WASHINGTON, DC, US, 2004-11-17 Refocus Weekly

The U.S. Environmental Protection Agency has developed a handbook to assist air regulators to develop emissions regulations that recognize the pollution prevention benefits of renewable energy technologies.

Highly efficient generation systems, such as renewables and combined heat & power technologies, offer the potential to cost-effectively reduce fuel consumption and associated emissions, explains ‘Output-Based Regulations: A Handbook for Air Regulators.’ Output-based regulations recognize the environmental benefits of these technologies.

The document was produced by the EPA, the Green Power Partnership and the Combined Heat & Power Partnership.

Output-based regulations do not provide a special benefit to any particular technology and do not increase emissions; they simply “level the playing field by allowing energy efficiency and renewable energy to compete on an equal footing economically with any other method of reducing emissions.” For this reason, environmental groups and proponents of clean energy technologies have endorsed the use of output-based regulations, it says.

A number of factors support the growing interest in output-based regulations, including the growing difficulty in meeting increasingly stringent air quality standards and the fact that policymakers “realize that more efficient energy conversion and renewable energy technologies can have a substantial effect on reducing emissions” and create environmental benefits across all air quality programs. Growing interest in pollution prevention has focussed more attention on renewables as means of emission control, and avoiding pollution through renewables and energy efficiency can have long-term cost benefits through less reliance on emission control equipment and reduced fuel use.

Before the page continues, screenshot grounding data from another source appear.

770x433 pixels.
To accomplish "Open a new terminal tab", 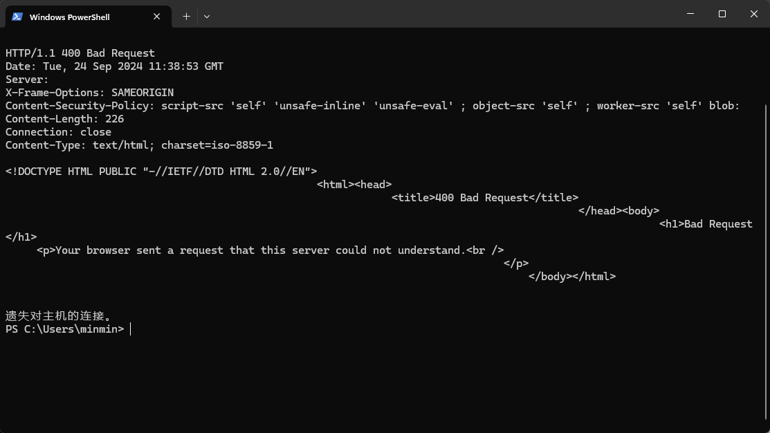I will click(x=186, y=17).
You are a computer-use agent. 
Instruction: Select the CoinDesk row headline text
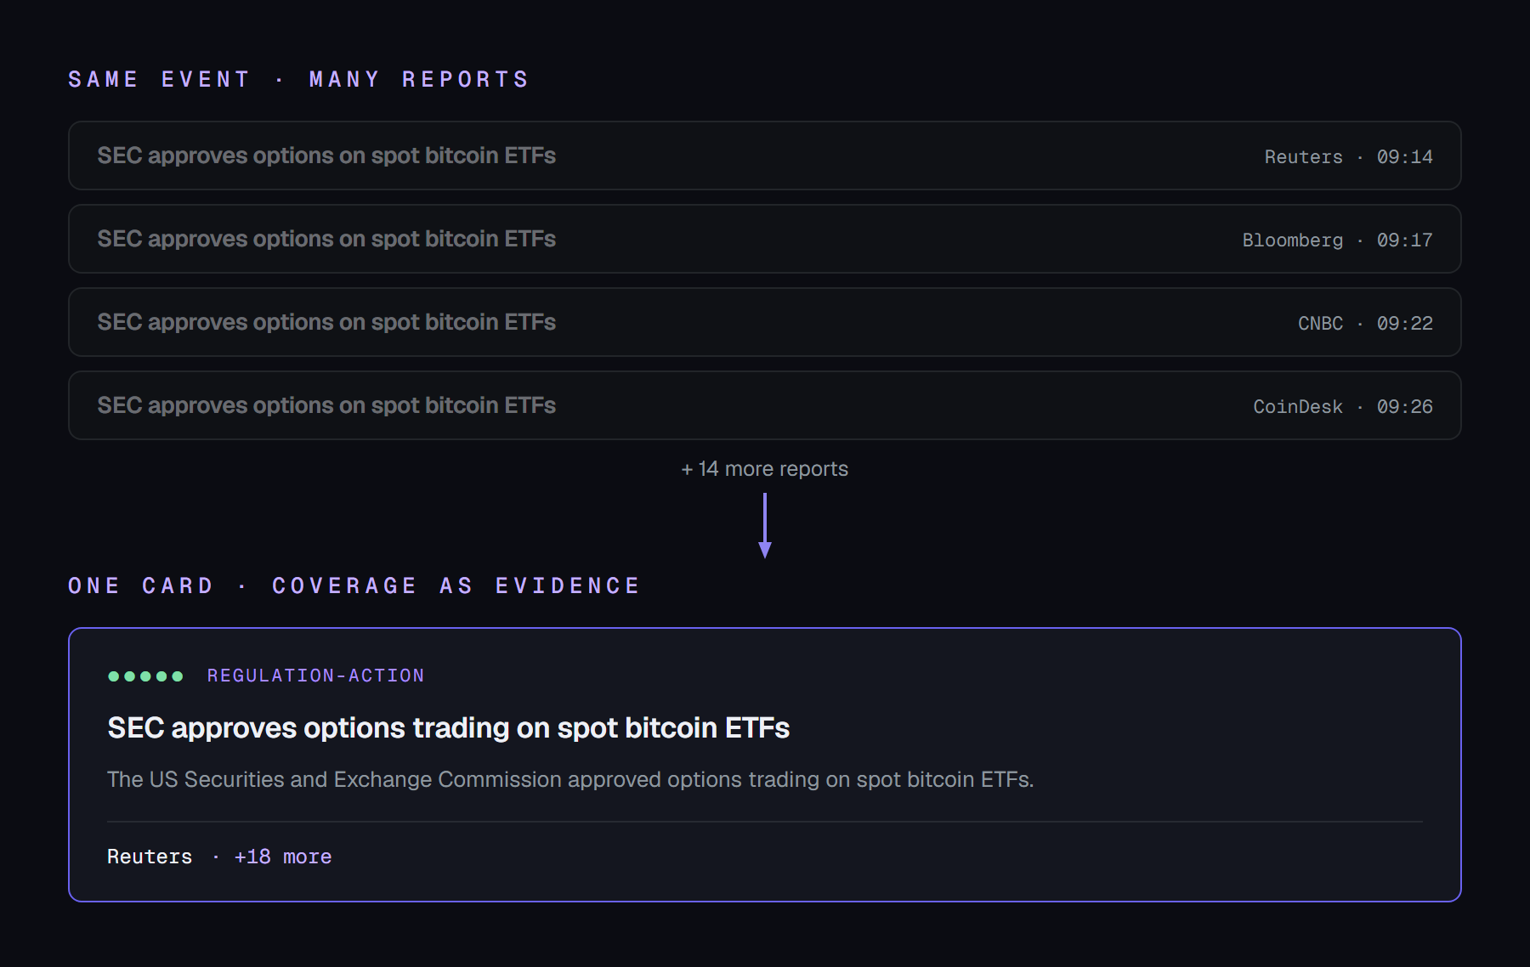(x=326, y=405)
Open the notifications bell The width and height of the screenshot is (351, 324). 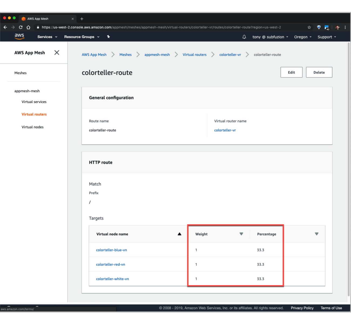point(244,37)
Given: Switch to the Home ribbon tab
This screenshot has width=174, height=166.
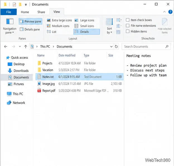Looking at the screenshot, I should 25,12.
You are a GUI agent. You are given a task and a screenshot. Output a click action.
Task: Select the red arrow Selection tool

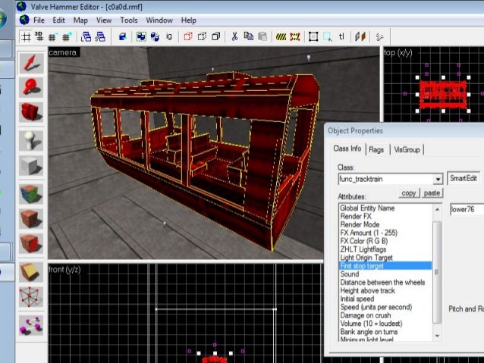(x=31, y=62)
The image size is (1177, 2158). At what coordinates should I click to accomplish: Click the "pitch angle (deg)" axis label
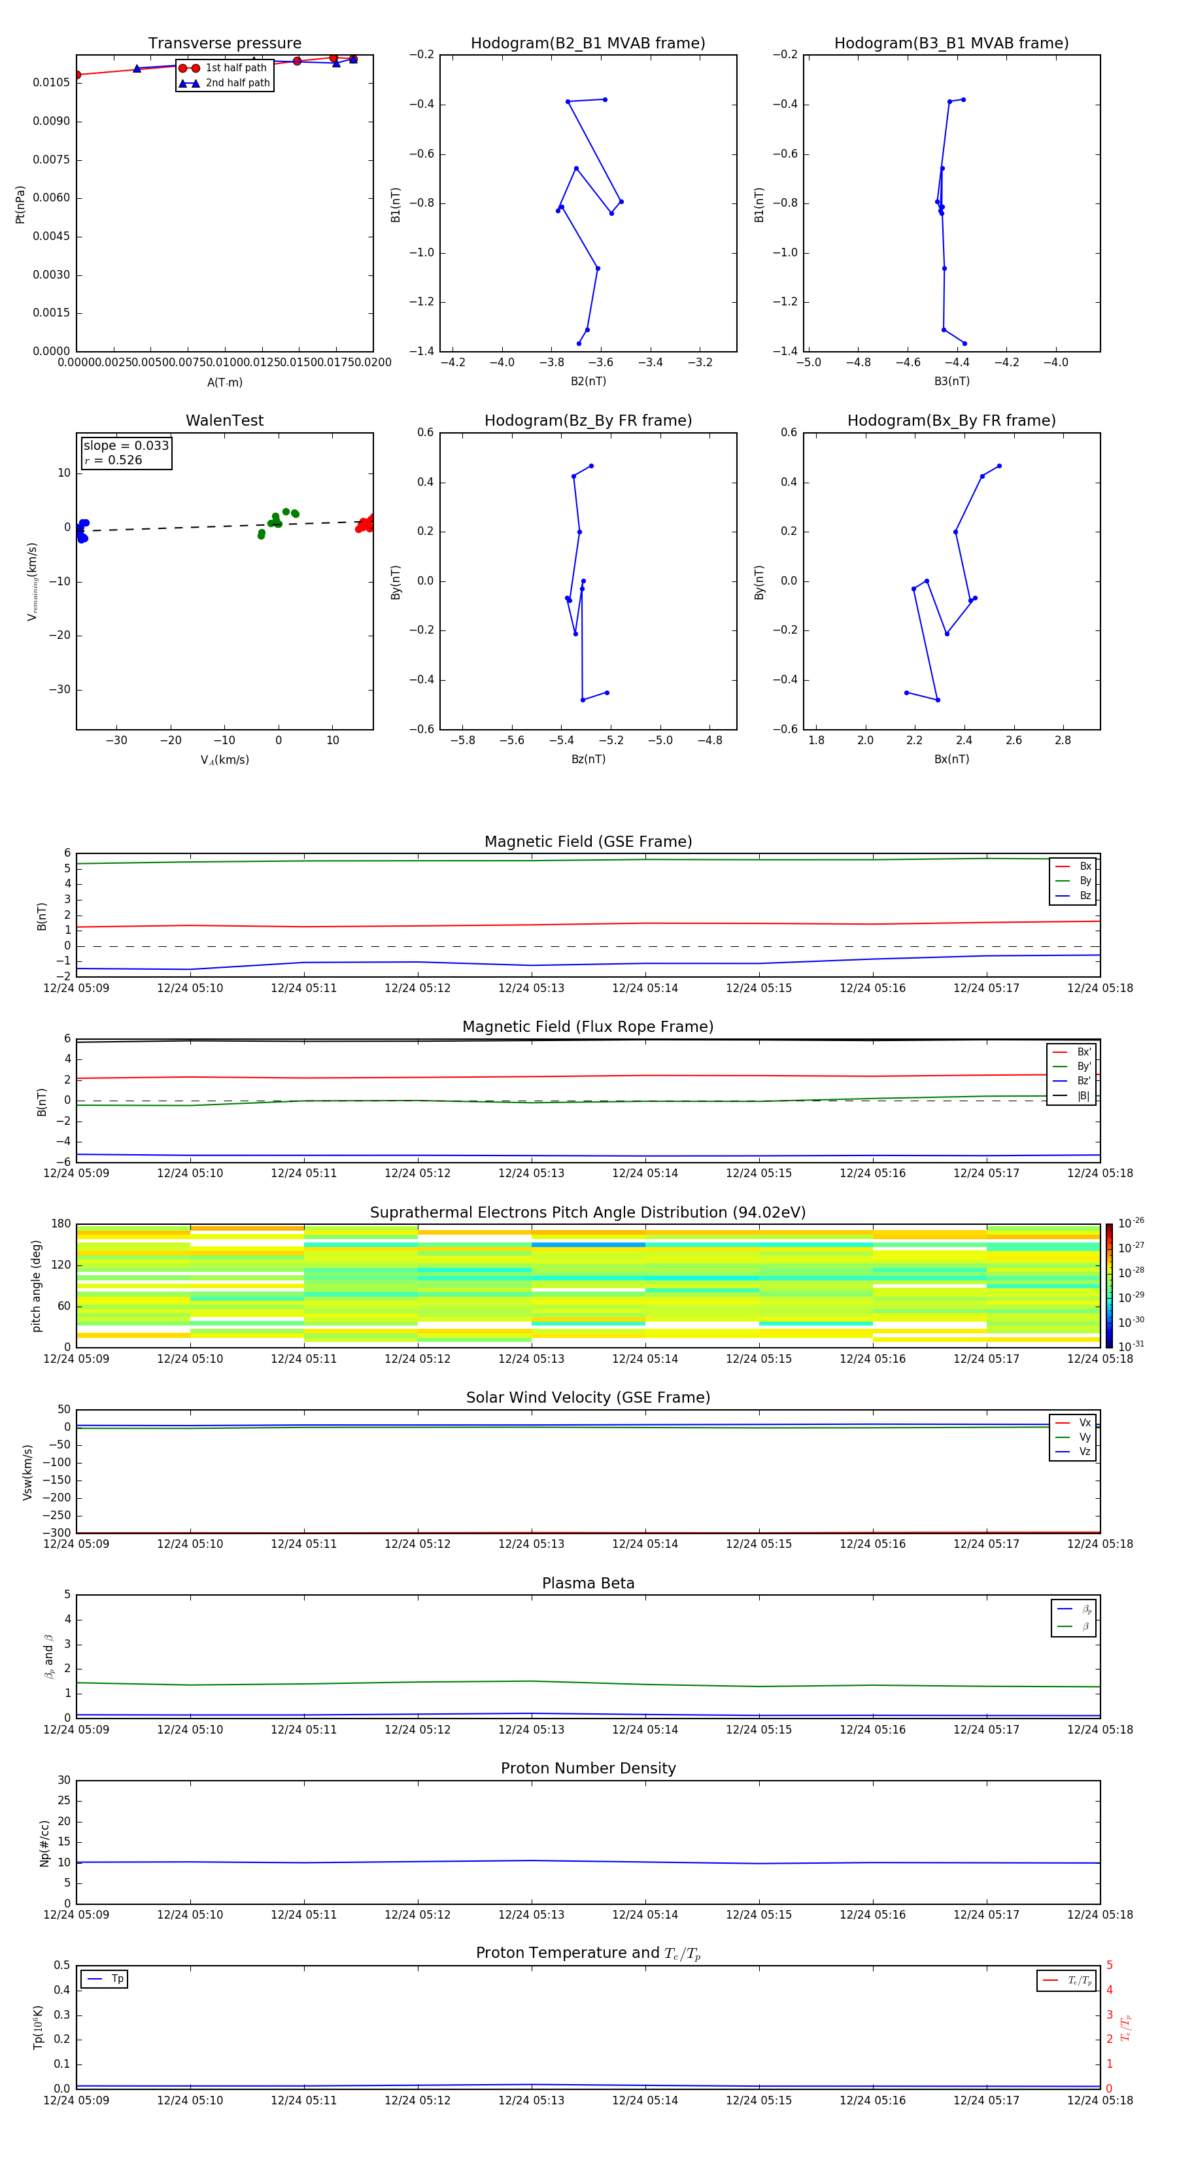(36, 1285)
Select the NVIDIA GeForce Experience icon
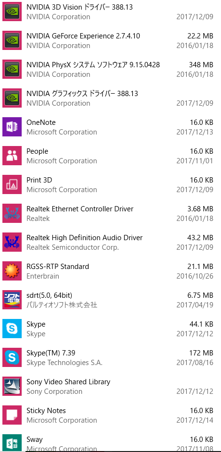 click(x=12, y=40)
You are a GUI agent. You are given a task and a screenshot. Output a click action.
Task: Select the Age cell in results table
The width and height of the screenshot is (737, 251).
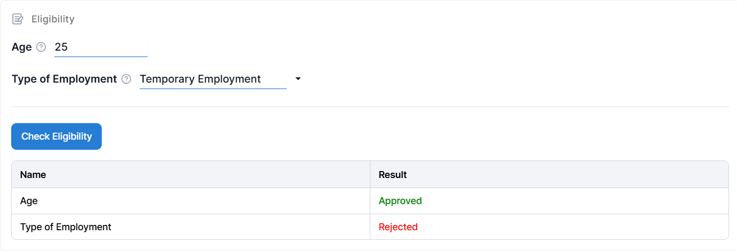[x=29, y=201]
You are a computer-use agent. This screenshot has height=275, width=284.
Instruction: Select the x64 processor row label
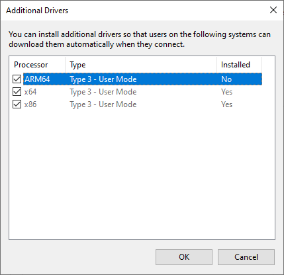click(30, 92)

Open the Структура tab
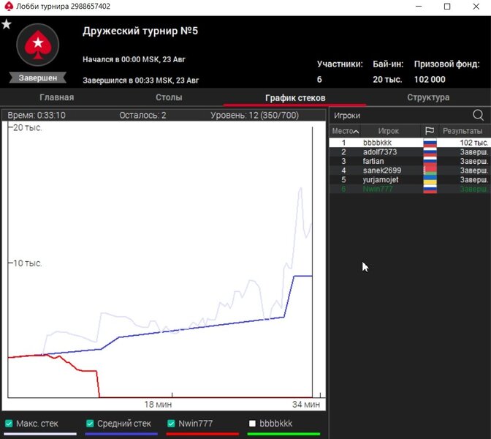428,97
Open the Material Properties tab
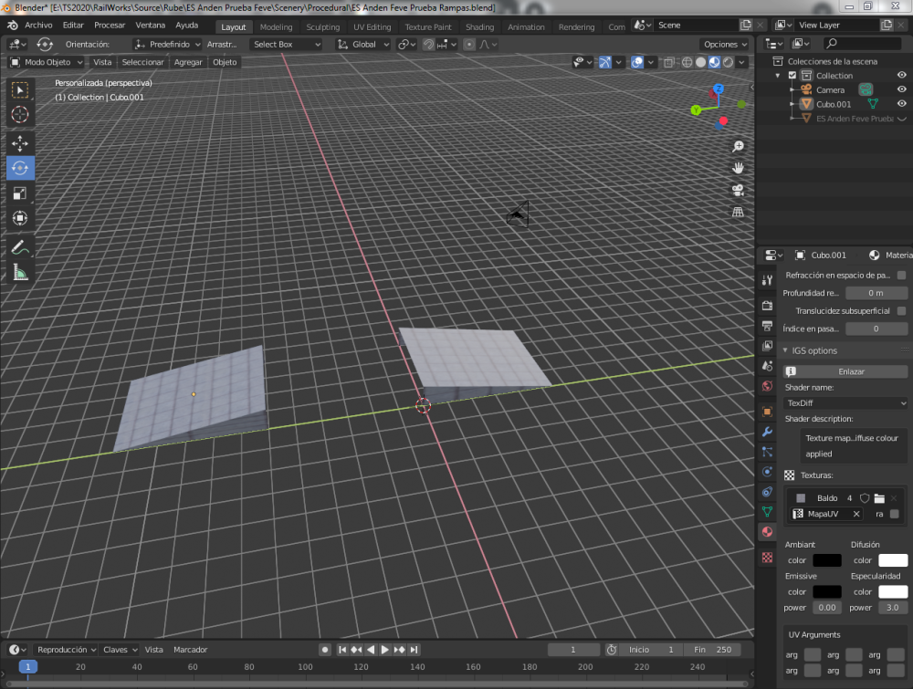 click(x=766, y=532)
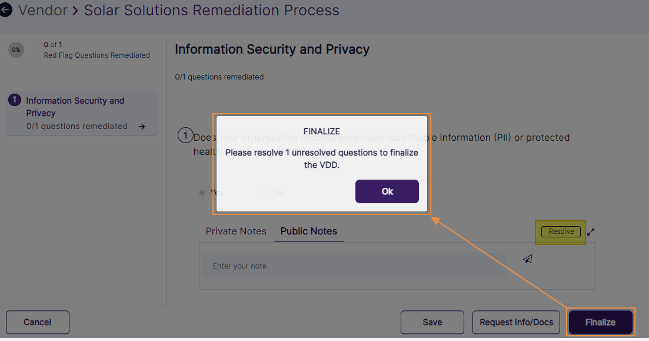The image size is (649, 341).
Task: Click the expand arrows icon next to Resolve
Action: tap(591, 232)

There is increased interest in renewables, the document explains, with wind turbine technology becoming “significantly less expensive and more competitive in electricity markets. Growth in wind generation has been dramatic, yet small cost improvements can still make a significant difference. By allocating emissions allowances on an output-basis, these facilities can be financially rewarded for the contribution they make to meeting an emissions cap.”